Labour are particularly concerned about the implications any Green win could have for the May elections. One Labour Greater Manchester councillor said that activists were genuinely “frightened” that the Green candidate Hannah Spencer, a plumber, could win.

The Greens expect to put 2,000 campaign workers on the ground on Thursday to try to bring out the party’s vote.

“Everybody I know is hoping Reform win and we come second,” said the councillor. A second Greater Manchester councillor said a Spencer win could lead to a “Green wave of council seats” in May, notably in parts of the country where the party currently has little representation.

Reform UK supporters hold placards and signs backing Matt Goodwin in Denton ahead of the Gorton and Denton by-election.
If the left vote splits down the middle, Reform’s candidate Matt Goodwin, a controversial anti-immigration polemicist, could emerge triumphant © Christopher Furlong/Getty Images

Luke Tryl, of think-tank More in Common, said: “The worst outcome for Labour is either a Green win or a Reform win with the Greens in second.”

Tryl said it would not only reinforce the trend towards a split in the left vote — a mirror of the Conservatives’ loss of support on the right to Reform — but it would undermine Starmer’s main electoral message.

“It makes it much harder for Labour to run a ‘Macron strategy’, that is ‘however much progressives might be frustrated with us, it is us or Reform and so you have to hold your nose and back us’.”

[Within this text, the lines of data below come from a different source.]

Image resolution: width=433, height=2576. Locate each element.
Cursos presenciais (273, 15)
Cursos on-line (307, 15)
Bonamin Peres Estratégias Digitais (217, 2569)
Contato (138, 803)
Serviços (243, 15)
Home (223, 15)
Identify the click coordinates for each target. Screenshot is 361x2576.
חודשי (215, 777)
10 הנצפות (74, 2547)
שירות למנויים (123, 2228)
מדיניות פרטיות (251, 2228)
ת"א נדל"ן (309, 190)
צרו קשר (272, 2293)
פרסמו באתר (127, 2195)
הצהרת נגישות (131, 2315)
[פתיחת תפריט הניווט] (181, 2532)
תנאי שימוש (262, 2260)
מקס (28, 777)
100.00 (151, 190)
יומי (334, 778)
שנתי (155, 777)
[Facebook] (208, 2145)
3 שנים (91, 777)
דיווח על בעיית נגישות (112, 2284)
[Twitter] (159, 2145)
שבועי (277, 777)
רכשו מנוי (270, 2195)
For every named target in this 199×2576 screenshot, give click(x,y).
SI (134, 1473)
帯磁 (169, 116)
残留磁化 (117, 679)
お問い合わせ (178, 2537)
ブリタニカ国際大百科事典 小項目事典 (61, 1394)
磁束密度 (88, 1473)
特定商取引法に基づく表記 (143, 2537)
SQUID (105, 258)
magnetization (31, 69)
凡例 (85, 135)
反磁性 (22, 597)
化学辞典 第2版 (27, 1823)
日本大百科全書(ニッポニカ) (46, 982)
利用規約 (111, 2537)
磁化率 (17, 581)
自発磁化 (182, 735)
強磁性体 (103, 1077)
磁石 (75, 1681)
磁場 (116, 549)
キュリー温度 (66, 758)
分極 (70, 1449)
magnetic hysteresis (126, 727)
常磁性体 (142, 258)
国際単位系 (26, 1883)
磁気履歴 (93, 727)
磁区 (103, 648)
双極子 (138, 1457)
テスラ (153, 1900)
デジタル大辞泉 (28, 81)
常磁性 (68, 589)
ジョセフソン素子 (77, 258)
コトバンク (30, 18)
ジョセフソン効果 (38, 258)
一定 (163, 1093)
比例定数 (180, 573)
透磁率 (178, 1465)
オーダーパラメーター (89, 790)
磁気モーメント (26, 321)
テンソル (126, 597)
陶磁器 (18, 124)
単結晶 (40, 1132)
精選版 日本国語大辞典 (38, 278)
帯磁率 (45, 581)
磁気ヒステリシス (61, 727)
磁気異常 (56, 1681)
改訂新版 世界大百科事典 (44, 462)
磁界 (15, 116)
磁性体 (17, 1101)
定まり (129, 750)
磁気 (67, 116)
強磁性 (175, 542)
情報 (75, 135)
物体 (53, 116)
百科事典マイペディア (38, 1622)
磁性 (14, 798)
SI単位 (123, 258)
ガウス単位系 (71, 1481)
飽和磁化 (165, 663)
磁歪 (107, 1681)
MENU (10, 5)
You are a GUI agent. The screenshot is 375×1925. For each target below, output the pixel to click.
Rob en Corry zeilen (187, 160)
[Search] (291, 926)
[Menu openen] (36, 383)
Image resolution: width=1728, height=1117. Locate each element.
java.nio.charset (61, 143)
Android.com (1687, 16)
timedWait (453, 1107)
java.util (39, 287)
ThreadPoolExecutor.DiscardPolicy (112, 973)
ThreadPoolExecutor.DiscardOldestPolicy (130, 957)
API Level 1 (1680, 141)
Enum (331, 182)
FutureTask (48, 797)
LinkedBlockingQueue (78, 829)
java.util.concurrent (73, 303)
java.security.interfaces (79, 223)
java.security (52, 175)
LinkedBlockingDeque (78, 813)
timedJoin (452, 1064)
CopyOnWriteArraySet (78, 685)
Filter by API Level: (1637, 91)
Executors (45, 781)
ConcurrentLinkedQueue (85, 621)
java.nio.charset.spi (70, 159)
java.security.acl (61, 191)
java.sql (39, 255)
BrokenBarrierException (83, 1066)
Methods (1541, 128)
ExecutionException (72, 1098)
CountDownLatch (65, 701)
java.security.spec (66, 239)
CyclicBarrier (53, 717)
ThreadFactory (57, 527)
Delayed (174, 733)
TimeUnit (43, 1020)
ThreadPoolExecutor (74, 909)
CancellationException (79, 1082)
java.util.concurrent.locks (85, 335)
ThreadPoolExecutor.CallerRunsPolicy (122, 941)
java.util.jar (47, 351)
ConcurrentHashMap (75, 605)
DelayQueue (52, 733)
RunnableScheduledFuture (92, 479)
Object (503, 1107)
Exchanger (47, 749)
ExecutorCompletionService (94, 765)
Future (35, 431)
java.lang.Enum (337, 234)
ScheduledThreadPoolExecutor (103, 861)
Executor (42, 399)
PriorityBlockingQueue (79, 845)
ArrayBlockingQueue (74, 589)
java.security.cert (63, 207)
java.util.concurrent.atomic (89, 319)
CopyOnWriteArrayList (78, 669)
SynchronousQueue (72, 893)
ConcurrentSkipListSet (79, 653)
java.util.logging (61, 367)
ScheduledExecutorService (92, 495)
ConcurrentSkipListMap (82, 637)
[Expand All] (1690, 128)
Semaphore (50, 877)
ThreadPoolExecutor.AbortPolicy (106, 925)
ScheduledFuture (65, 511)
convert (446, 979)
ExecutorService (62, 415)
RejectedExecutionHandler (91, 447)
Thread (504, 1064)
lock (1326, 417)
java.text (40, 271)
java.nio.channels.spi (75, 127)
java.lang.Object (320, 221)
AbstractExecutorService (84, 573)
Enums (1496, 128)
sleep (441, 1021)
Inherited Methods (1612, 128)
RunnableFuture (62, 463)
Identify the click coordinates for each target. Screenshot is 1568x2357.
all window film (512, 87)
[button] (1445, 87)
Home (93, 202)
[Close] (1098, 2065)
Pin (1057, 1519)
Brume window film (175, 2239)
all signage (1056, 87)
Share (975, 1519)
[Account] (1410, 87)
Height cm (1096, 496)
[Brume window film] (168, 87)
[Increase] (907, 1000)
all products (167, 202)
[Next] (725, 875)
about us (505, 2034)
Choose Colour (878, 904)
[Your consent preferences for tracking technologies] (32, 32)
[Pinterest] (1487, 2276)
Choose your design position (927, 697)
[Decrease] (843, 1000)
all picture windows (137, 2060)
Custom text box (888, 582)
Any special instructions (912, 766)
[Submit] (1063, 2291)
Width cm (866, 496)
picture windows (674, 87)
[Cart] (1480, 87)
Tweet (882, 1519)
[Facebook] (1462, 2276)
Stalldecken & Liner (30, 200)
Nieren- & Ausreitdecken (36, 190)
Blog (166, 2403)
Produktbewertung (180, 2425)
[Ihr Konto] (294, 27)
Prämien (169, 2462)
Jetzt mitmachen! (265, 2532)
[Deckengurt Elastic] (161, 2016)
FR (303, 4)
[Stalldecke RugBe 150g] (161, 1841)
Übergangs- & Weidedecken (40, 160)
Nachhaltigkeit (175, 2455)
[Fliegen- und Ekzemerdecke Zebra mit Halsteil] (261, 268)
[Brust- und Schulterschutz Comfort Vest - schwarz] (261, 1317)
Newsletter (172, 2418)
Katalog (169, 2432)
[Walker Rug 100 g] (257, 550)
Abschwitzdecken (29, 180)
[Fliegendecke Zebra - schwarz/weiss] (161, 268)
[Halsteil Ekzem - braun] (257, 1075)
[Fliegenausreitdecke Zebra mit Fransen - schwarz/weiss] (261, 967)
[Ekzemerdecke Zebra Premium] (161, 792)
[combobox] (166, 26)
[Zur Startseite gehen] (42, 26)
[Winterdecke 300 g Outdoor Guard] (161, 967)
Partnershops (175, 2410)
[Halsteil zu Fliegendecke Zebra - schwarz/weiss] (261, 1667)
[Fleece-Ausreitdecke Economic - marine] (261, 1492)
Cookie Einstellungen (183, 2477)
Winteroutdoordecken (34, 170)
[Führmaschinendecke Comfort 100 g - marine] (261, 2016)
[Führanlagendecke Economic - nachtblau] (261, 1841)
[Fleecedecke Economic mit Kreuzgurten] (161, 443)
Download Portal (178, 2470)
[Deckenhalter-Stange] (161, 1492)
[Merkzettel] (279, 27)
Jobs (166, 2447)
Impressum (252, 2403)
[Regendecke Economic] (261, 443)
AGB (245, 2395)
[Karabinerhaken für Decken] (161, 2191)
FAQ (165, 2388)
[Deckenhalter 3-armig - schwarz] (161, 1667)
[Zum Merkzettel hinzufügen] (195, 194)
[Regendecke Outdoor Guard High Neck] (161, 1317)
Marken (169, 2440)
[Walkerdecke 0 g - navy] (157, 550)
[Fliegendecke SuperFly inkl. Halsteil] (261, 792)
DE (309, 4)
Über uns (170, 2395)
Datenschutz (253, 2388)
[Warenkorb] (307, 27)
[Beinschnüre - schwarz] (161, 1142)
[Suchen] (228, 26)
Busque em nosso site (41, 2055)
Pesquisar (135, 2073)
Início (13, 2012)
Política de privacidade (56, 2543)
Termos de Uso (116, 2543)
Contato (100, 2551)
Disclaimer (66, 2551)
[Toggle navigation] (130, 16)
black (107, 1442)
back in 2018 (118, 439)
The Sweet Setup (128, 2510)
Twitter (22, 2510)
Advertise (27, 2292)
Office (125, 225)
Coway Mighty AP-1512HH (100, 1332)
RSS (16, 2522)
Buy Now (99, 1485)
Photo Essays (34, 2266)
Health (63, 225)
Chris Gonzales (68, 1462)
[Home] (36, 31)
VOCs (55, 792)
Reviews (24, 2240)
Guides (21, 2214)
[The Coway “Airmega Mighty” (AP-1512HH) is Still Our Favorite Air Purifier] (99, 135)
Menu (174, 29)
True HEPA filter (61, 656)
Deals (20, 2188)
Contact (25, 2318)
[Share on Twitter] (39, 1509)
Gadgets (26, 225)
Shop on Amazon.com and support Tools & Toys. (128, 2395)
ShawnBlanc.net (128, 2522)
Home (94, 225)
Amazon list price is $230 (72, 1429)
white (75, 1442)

A Labour loss would also reignite debate about the wisdom of Starmer’s allies in blocking popular Greater Manchester mayor Andy Burnham from standing as the party’s candidate in the by-election.

Starmer held “peace talks” with Burnham this week, although that is unlikely to insulate the prime minister from criticism. Even Labour’s opponents in Gorton and Denton concede the mayor would probably have won the seat.

Professor Rob Ford from Manchester University said a Burnham candidacy would have “instantly” solved the “divided left” problem because he would have been seen as the obvious anti-Reform choice.

Labour’s candidate Angeliki Stogia can still win, according to party activists, and Starmer’s campaign team is numerous and equipped with detailed electoral data. Teams on the ground insist that wavering voters are coming around to Labour.

But if the left vote does split down the middle, then Reform’s candidate Matt Goodwin, a controversial anti-immigration polemicist, could emerge triumphant.

A result in Gorton and Denton is expected at about 4am on Friday morning but if the result is tight, as the polls suggest, there could be recounts and a delayed declaration.

Starmer, Farage and the Green leader Zack Polanski will all be consulting the Friday train timetables to Manchester for the obligatory victory tour, but it is anyone’s guess which one will be turning up.